### Required task
Rewrite the entries from the line with "Identify the click" to the line with "Home Page (29, 1)", replacing "Bikinis" with "Swimsuits" and leaving everything else as it is.

### Record list
— start —
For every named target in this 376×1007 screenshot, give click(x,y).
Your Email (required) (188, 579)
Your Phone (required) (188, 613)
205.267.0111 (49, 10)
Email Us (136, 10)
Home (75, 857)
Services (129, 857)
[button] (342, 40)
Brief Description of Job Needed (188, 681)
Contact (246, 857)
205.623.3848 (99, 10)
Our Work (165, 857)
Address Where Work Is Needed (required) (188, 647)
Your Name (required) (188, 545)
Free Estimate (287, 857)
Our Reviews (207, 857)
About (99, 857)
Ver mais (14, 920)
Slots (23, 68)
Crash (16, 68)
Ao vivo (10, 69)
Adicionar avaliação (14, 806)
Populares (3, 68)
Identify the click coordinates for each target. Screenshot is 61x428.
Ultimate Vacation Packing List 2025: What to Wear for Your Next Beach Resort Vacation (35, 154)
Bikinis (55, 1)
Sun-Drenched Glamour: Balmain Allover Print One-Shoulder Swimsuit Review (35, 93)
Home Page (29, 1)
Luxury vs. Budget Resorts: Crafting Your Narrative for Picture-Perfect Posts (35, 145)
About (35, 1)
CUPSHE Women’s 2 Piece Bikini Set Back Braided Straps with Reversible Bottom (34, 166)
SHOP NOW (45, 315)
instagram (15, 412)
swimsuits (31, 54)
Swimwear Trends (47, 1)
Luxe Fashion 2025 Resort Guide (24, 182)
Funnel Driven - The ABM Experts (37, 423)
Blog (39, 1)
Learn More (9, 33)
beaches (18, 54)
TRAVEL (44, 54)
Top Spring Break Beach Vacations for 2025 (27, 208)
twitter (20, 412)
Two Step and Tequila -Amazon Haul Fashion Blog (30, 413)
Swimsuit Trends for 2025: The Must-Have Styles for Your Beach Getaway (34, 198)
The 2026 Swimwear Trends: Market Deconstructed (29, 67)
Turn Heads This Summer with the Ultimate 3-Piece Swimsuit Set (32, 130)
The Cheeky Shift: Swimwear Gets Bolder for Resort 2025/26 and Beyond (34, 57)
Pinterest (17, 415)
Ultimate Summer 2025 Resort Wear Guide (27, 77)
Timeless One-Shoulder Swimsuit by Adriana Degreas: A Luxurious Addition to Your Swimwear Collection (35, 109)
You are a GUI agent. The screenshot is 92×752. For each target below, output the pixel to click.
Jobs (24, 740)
— end —
### Exercise output
Identify the click coordinates for each target. Screenshot is 61x428.
Ultimate Vacation Packing List 2025: What to Wear for Your Next Beach Resort Vacation (35, 154)
Swimsuits (55, 1)
Sun-Drenched Glamour: Balmain Allover Print One-Shoulder Swimsuit Review (35, 93)
Home Page (29, 1)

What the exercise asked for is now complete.